The suppression is reversible. Reducing weekly training volume by 30-40% and adding 500-600 extra calories per day restores BAT to pre-overtraining levels within 4-8 weeks in most cases.
Practical Implication for Lab Interpretation
A single low BAT result in an athlete who just completed a high-volume training block may not reflect chronic hormonal status. The Endocrine Society guideline recommends confirming low testosterone on two separate morning measurements before initiating any treatment 4. For athletes, spacing those draws by at least 4-6 weeks, with the second draw during a reduced training week, is clinically prudent.
Body Composition, Weight Loss, and BAT
Body fat and BAT share a bidirectional relationship that training amplifies or dampens.
Adiposity Suppresses BAT
Adipose tissue is metabolically active. It expresses aromatase, converting testosterone to estradiol. It also drives chronic low-grade inflammation (elevated IL-6, TNF-alpha), which suppresses gonadotropin-releasing hormone (GnRH) pulsatility at the hypothalamus.
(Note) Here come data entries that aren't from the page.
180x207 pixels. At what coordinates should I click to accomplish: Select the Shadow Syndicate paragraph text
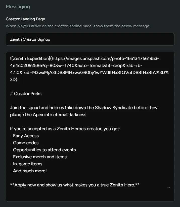tap(83, 107)
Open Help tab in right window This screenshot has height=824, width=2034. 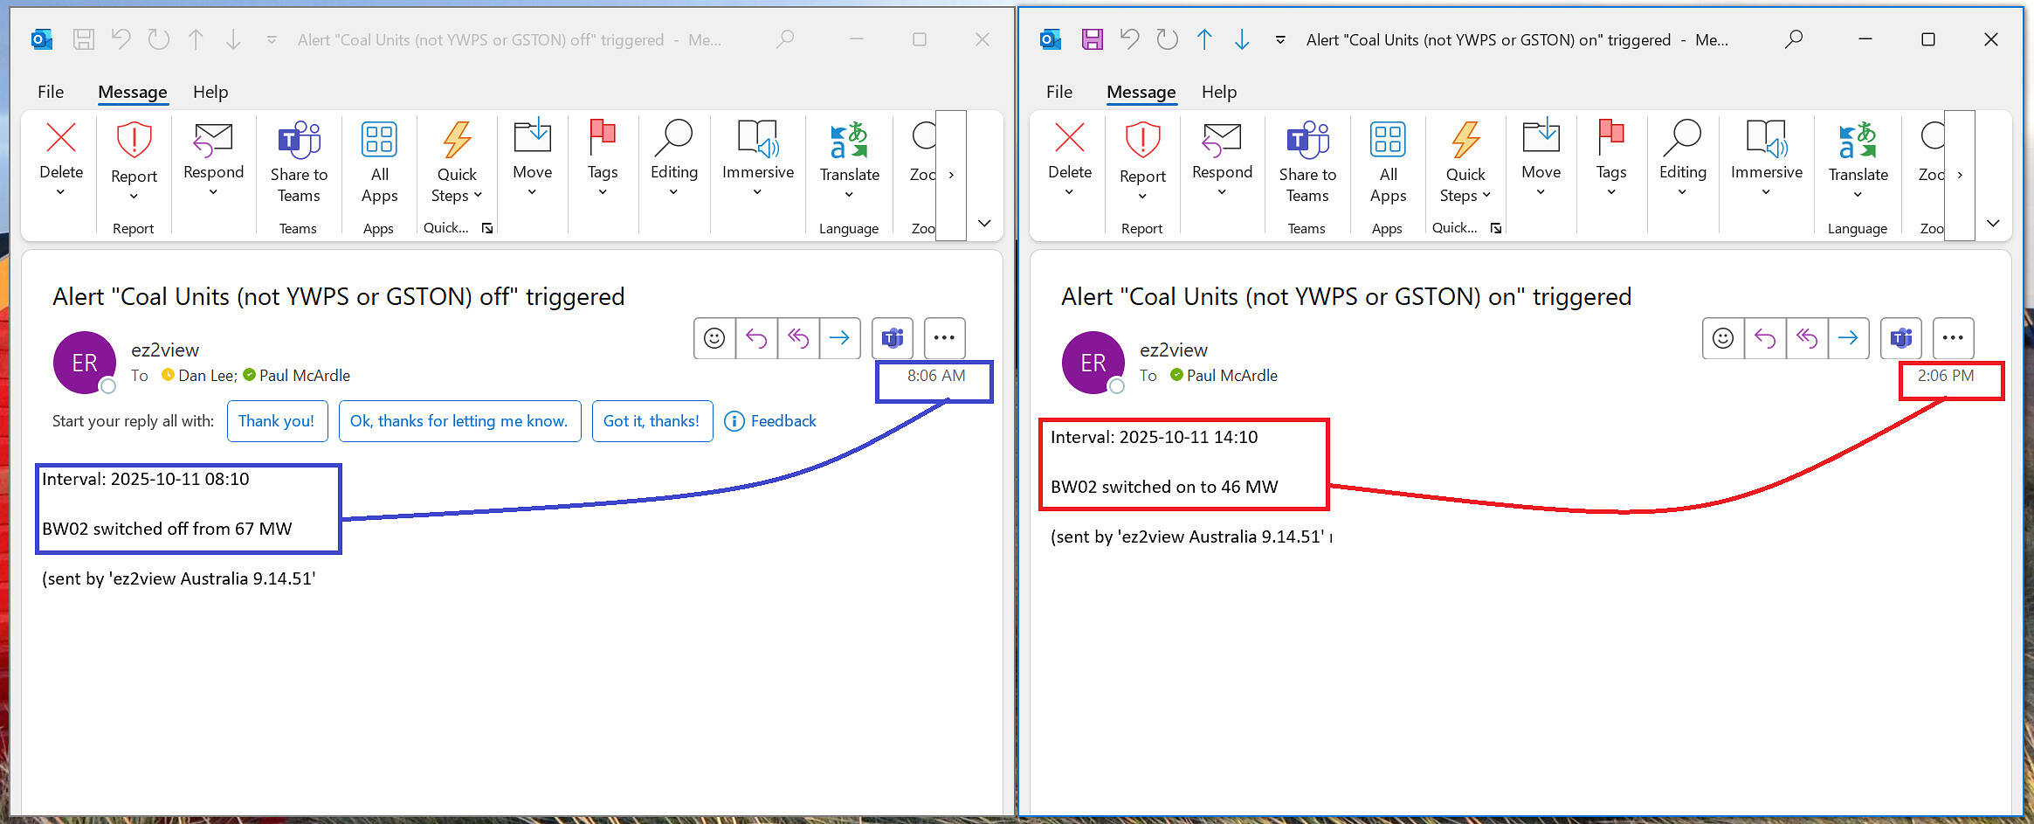coord(1218,92)
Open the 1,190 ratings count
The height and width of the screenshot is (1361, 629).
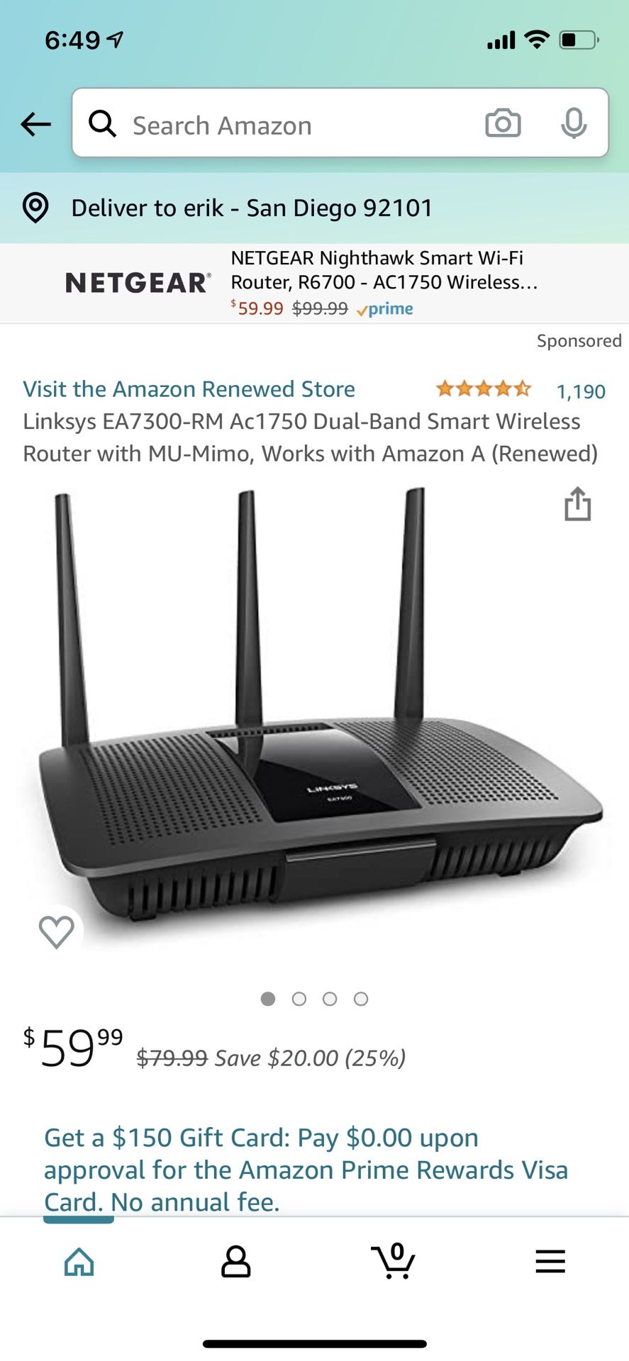tap(581, 391)
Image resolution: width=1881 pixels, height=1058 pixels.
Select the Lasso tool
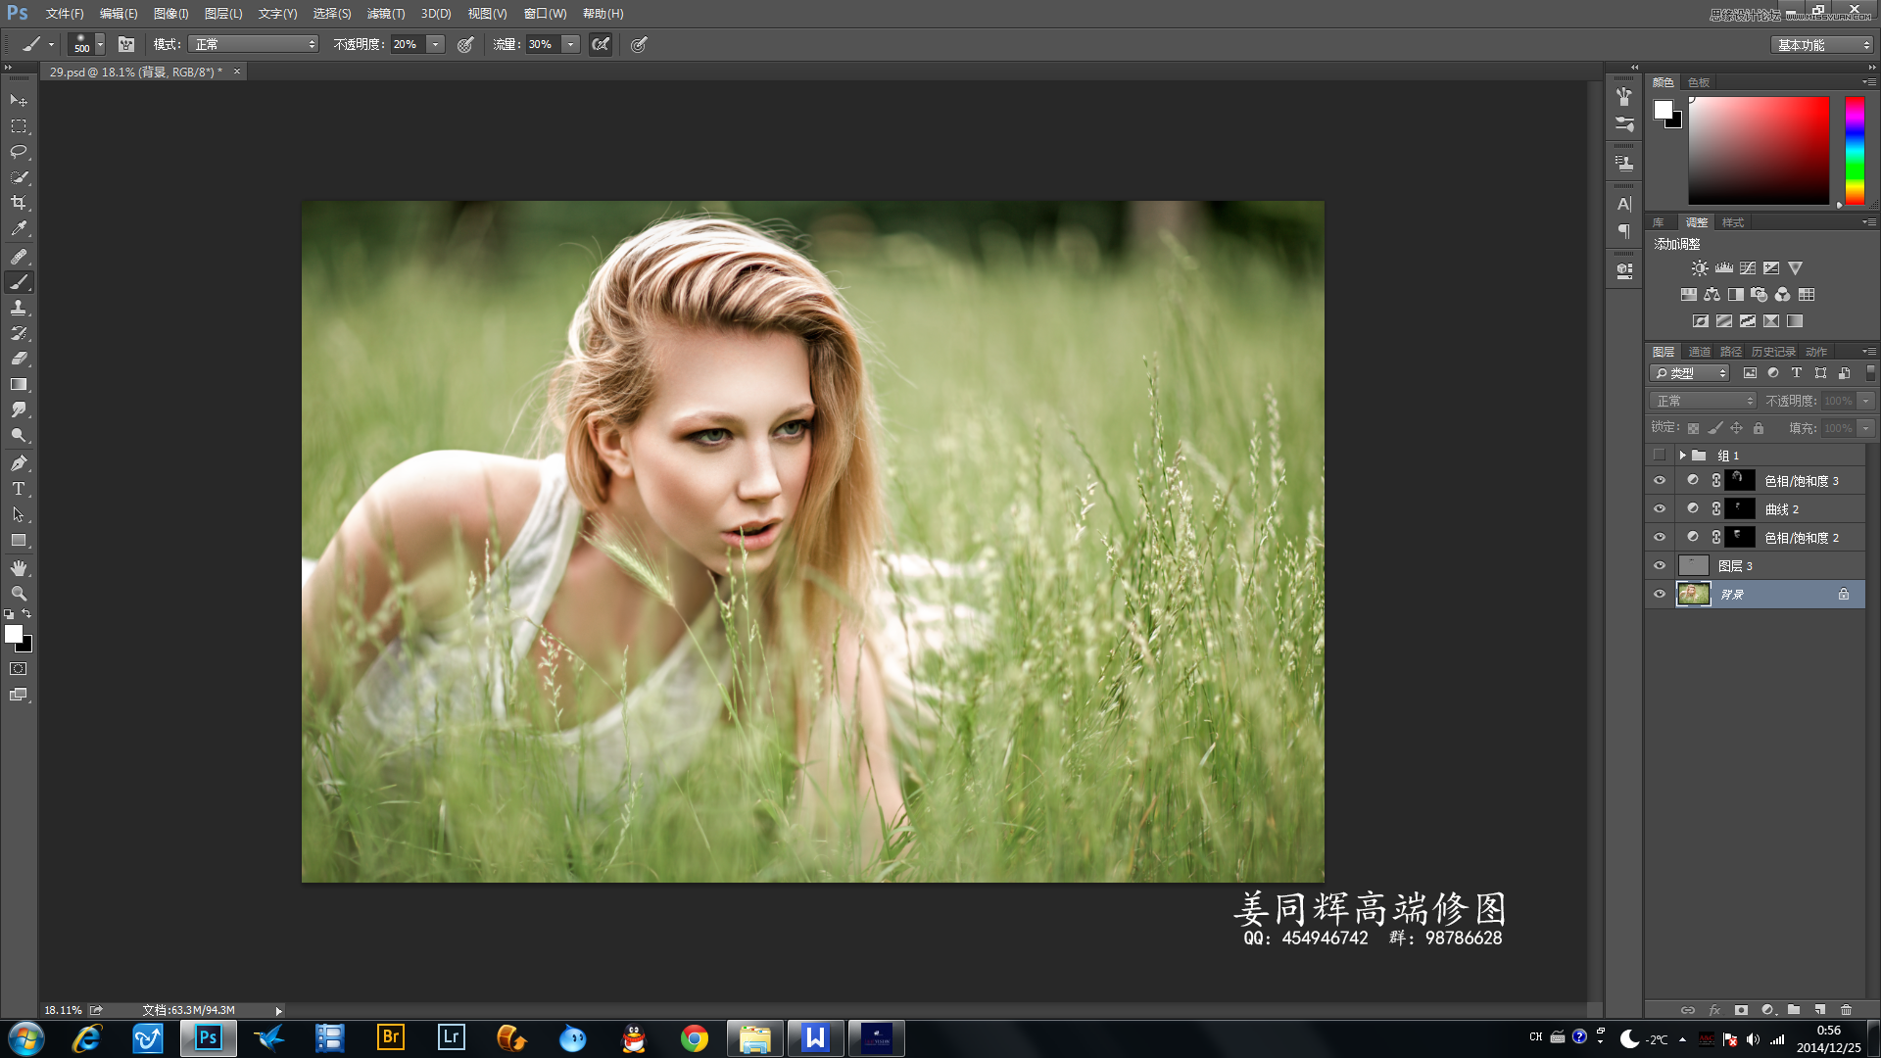click(19, 152)
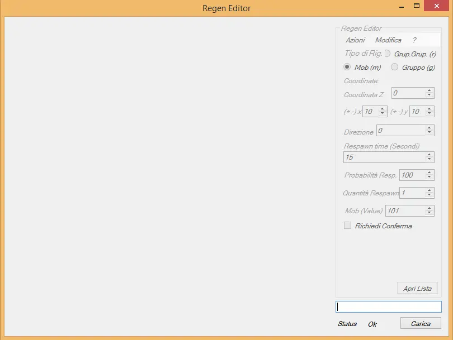Increase the Respawn time seconds value
453x340 pixels.
pyautogui.click(x=430, y=155)
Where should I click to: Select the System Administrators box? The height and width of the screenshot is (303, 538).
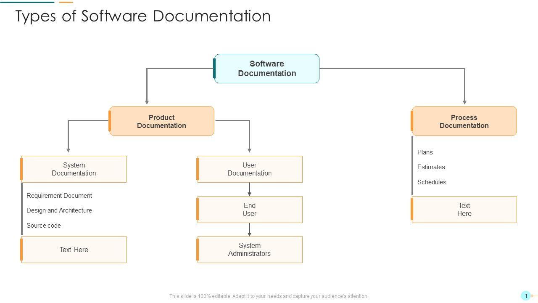pos(250,250)
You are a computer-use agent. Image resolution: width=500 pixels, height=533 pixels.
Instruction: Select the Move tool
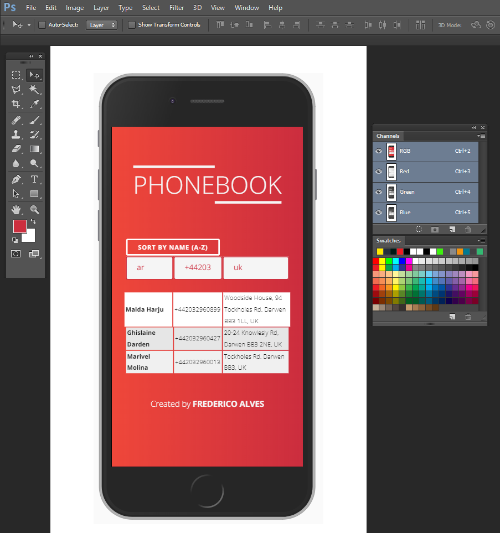[x=34, y=75]
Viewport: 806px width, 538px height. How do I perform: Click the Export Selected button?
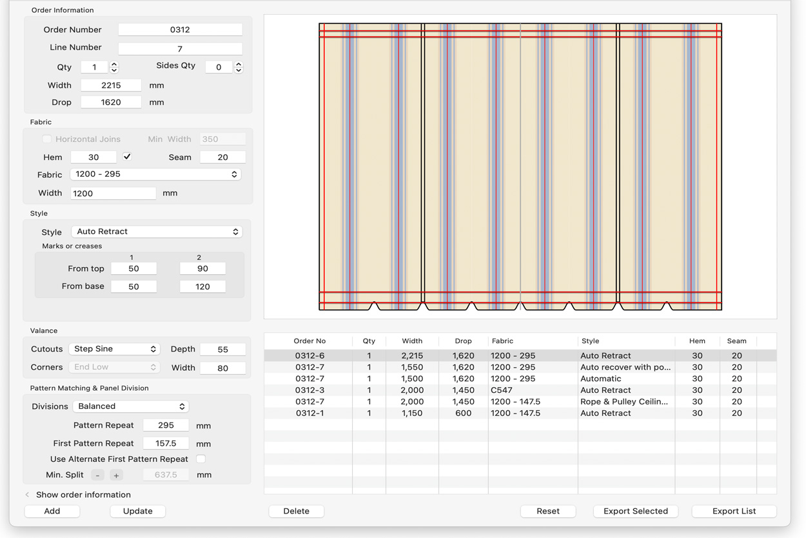pyautogui.click(x=635, y=511)
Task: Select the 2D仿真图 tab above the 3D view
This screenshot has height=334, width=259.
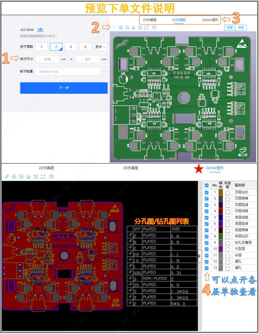Action: pos(150,20)
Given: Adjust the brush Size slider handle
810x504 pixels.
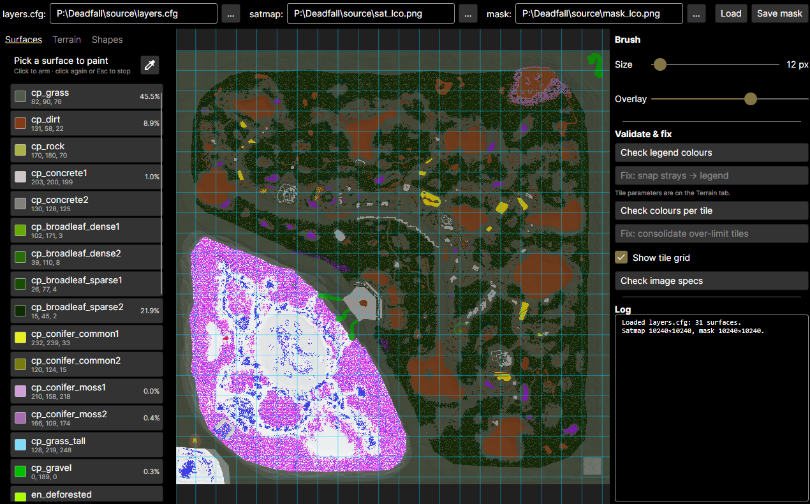Looking at the screenshot, I should click(660, 64).
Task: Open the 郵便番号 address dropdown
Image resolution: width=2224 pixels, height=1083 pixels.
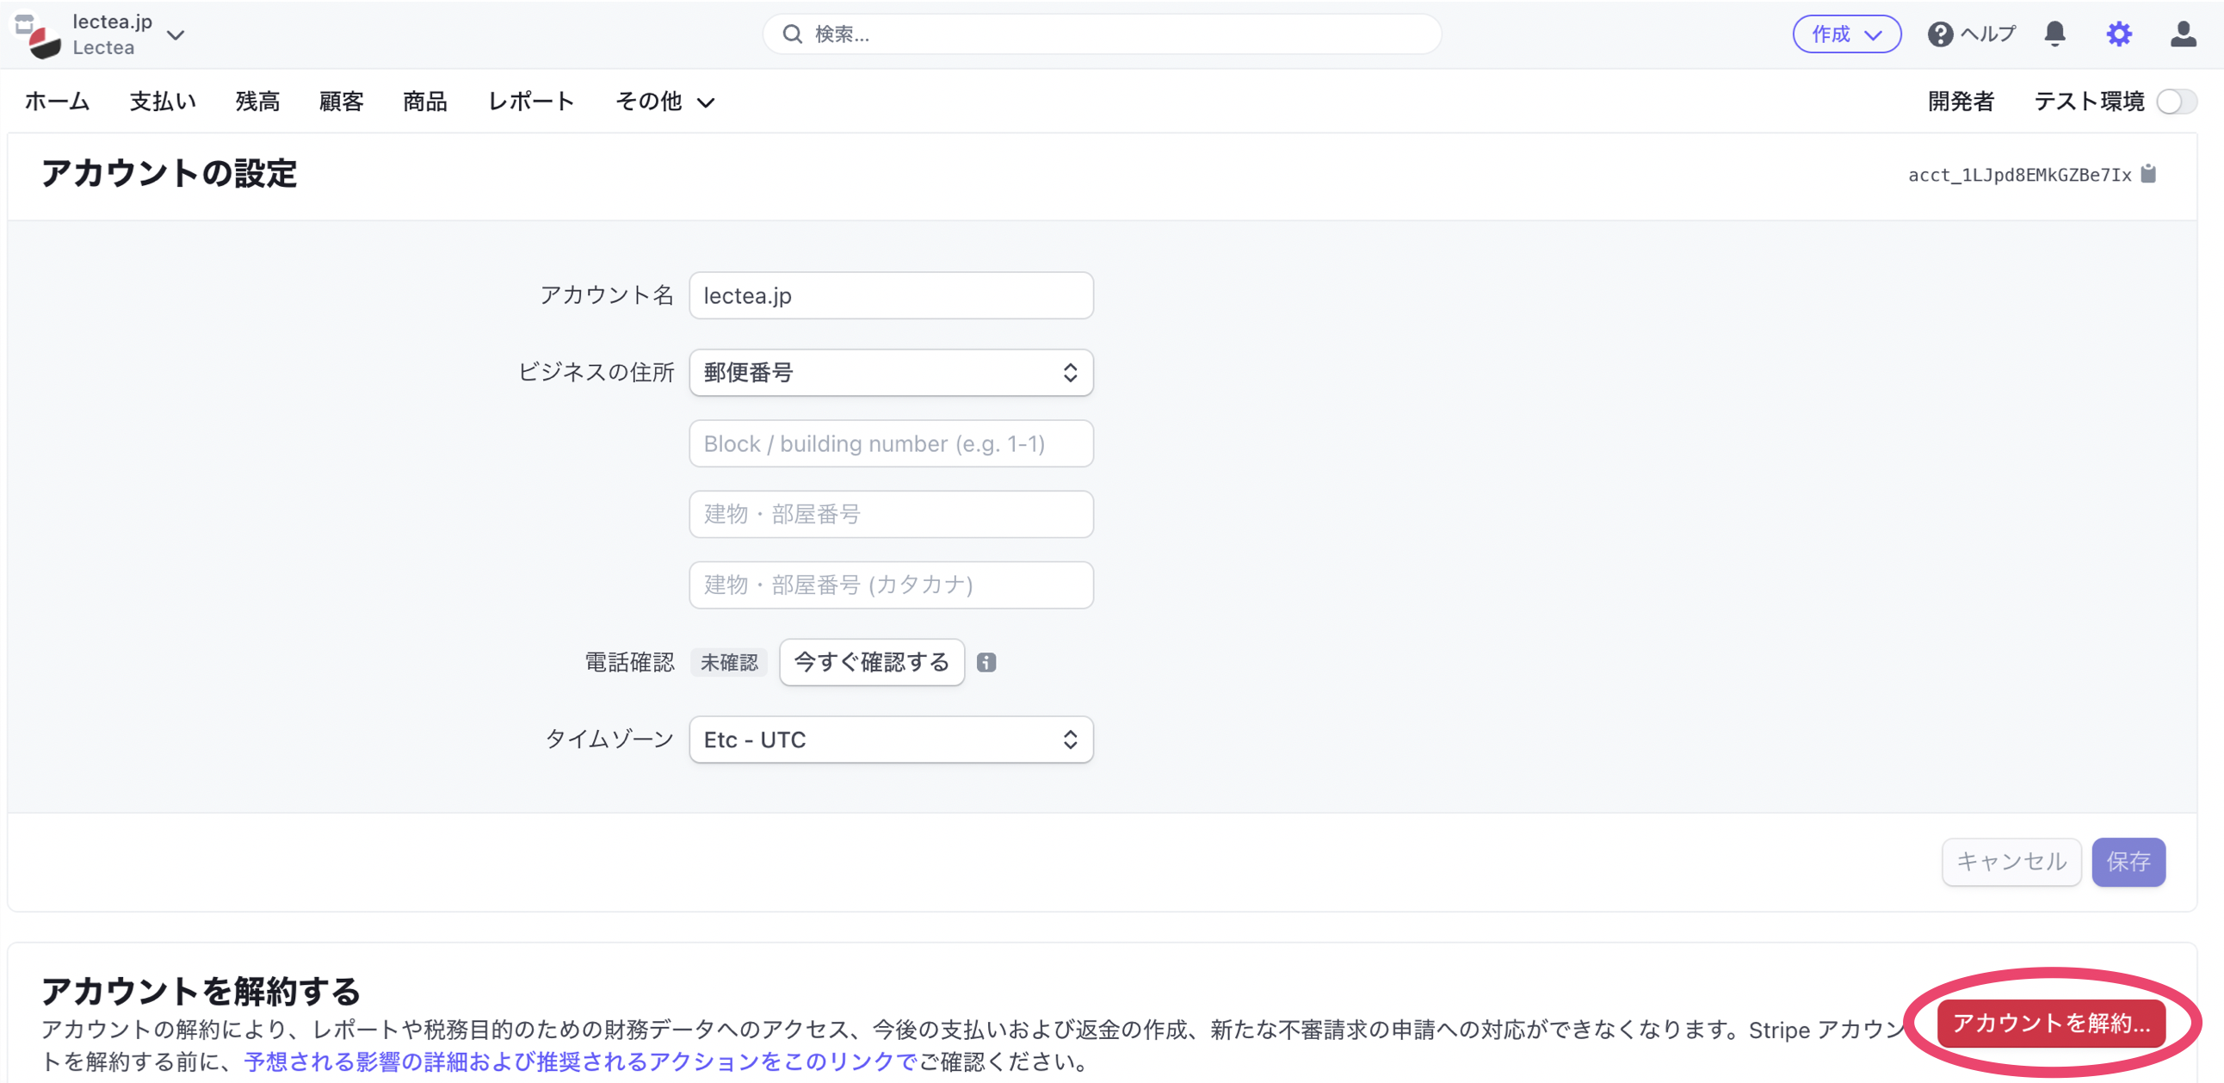Action: pos(890,373)
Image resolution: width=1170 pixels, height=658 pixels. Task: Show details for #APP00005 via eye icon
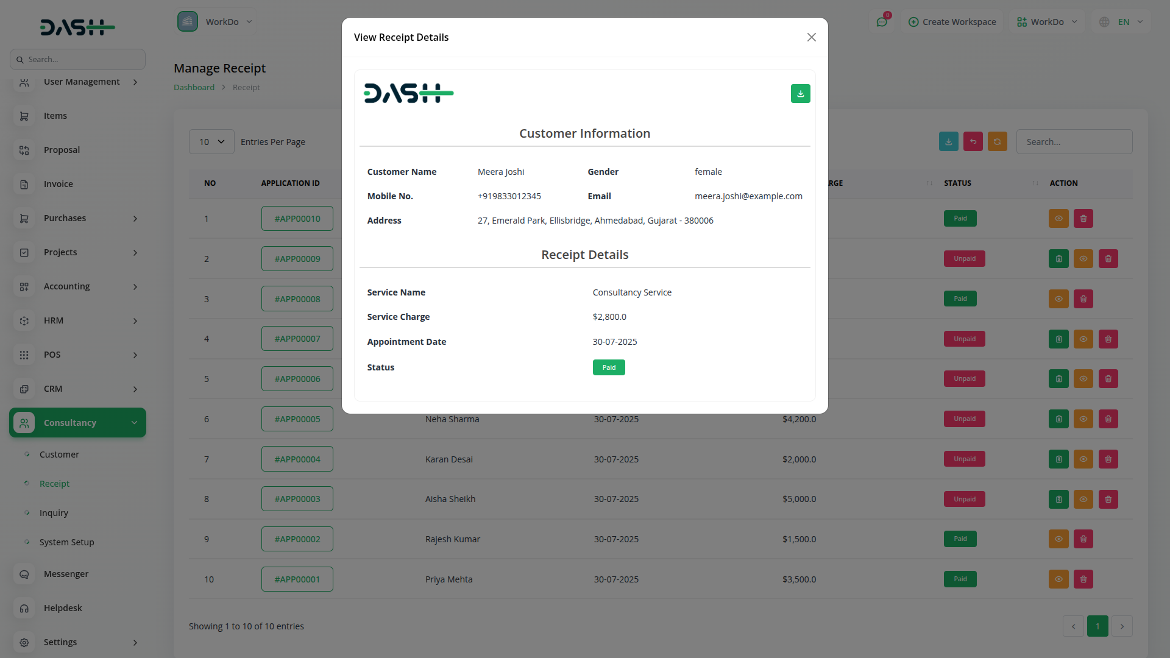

In the EMAS cohort of 3,369 men aged 40-79, each 5-unit increment in BMI was associated with a 14% reduction in BAT after adjusting for age 5.
Weight Loss Raises BAT
Weight loss reliably raises BAT, whether achieved through caloric restriction, bariatric surgery, or exercise-induced energy deficit. A meta-analysis of 24 interventional studies (N=2,100) published in the Journal of Clinical Endocrinology and Metabolism found that every 10 kg of weight lost was associated with a mean 2.9 nmol/L (84 ng/dL) increase in total testosterone, with proportional improvements in BAT 13. GLP-1 receptor agonist therapy that produces 10-15% body weight reduction, as seen with semaglutide 2.4 mg in STEP-1 (N=1,961, 14.9% mean weight loss at 68 weeks) 14, may raise BAT through the same adiposity-reduction pathway, though direct BAT data from STEP-1 were not reported.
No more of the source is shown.